- Description of the task
Both the line with "Click the progress" and the line with "Given: Click the 統合 integration icon" in the records below must appear in the output, along with every line between them, exactly and with nothing added.
Content starts
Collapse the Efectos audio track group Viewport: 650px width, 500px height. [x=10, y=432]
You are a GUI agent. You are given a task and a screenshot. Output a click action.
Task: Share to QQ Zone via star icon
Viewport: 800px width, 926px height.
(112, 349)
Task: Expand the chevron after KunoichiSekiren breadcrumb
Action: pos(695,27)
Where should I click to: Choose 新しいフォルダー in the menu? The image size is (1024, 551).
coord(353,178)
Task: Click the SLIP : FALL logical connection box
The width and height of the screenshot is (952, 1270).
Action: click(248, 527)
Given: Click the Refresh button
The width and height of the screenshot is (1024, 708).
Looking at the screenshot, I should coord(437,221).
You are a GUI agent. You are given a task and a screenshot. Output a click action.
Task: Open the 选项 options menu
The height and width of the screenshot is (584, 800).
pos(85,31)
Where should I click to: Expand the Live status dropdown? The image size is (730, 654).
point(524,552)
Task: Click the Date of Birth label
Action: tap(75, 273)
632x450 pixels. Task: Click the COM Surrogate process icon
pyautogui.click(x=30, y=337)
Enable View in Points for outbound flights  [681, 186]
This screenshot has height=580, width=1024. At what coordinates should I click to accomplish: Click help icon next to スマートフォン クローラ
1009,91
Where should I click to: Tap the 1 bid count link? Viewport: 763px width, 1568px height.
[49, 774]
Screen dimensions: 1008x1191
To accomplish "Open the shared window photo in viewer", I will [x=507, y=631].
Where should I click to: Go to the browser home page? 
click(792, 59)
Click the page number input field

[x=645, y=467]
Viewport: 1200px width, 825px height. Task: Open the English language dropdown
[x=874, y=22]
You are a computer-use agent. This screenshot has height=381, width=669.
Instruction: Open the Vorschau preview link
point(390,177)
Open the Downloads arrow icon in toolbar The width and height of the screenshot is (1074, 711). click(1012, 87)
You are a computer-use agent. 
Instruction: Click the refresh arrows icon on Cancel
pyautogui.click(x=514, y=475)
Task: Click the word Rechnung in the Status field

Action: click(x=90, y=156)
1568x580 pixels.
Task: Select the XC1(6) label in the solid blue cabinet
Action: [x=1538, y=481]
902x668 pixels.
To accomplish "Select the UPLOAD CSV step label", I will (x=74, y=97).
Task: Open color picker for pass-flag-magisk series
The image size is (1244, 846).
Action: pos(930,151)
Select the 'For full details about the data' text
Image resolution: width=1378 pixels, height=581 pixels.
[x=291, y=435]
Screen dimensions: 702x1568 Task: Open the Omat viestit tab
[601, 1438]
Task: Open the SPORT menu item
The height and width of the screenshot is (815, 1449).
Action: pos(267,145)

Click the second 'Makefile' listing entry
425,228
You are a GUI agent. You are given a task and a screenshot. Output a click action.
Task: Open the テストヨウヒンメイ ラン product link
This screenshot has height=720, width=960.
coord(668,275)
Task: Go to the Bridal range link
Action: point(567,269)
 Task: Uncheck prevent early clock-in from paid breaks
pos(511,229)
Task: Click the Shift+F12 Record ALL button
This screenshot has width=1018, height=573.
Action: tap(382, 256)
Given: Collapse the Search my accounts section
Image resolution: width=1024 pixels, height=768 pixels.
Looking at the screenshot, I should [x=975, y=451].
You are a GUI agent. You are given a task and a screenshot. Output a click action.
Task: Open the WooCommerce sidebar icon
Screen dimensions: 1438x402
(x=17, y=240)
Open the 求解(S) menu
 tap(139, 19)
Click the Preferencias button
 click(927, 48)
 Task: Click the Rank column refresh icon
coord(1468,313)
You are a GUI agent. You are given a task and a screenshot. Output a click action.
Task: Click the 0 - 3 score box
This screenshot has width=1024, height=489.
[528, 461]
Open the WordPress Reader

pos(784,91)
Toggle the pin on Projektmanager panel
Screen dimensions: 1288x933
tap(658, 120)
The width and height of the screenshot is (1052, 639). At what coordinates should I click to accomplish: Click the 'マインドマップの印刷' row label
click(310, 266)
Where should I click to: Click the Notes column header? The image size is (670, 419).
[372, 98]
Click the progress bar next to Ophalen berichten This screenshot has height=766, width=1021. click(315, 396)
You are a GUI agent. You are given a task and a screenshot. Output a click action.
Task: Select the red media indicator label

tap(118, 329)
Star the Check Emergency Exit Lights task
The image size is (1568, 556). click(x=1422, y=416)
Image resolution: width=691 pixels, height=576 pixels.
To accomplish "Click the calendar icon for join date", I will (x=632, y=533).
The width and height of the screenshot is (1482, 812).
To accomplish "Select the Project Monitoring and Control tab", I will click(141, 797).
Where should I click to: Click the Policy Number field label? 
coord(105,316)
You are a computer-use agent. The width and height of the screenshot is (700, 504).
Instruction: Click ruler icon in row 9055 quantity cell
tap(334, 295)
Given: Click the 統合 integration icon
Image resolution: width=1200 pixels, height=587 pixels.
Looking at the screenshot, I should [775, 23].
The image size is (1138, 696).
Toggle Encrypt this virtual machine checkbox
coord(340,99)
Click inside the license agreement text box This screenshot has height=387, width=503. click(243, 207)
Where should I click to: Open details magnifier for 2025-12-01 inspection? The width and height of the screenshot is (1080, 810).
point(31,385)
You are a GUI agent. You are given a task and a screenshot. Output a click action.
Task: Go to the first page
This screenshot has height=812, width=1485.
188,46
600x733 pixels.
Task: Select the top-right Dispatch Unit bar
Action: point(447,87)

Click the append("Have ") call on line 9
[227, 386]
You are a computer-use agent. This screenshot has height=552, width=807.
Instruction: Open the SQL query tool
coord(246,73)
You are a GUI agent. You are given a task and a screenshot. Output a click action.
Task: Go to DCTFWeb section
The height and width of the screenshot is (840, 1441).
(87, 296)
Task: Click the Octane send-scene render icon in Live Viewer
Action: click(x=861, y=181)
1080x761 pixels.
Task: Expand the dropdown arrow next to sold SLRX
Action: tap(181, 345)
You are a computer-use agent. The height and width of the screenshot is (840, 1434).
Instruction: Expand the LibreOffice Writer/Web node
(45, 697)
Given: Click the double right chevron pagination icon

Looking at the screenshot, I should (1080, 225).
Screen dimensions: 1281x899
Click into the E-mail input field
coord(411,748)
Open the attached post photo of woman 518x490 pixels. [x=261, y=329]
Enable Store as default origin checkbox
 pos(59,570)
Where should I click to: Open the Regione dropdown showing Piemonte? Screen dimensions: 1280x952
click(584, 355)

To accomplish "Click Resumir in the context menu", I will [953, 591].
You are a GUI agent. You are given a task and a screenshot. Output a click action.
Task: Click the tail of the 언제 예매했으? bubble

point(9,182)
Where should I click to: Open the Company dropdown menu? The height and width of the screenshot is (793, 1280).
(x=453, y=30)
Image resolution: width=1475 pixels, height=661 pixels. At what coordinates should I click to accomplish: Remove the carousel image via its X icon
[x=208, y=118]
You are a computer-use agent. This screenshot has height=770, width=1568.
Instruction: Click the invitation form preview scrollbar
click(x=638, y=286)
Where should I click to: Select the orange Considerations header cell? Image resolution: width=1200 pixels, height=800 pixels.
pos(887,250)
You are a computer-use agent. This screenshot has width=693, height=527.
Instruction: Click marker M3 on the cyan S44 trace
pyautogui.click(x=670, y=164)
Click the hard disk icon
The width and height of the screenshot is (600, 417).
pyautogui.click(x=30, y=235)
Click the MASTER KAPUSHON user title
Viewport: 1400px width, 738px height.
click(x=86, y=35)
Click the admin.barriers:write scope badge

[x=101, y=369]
Content ends
- Answer to this task
Click the progress bar next to Ophalen berichten This screenshot has height=766, width=1021. click(315, 396)
You are a GUI agent. You are given a task and a screenshot. Output a click action.
Task: Select the red media indicator label

tap(118, 329)
Star the Check Emergency Exit Lights task
The image size is (1568, 556). click(x=1422, y=416)
Image resolution: width=691 pixels, height=576 pixels.
To accomplish "Click the calendar icon for join date", I will (x=632, y=533).
The width and height of the screenshot is (1482, 812).
To accomplish "Select the Project Monitoring and Control tab", I will click(141, 797).
Where should I click to: Click the Policy Number field label? 
coord(105,316)
You are a computer-use agent. The width and height of the screenshot is (700, 504).
Instruction: Click ruler icon in row 9055 quantity cell
tap(334, 295)
Given: Click the 統合 integration icon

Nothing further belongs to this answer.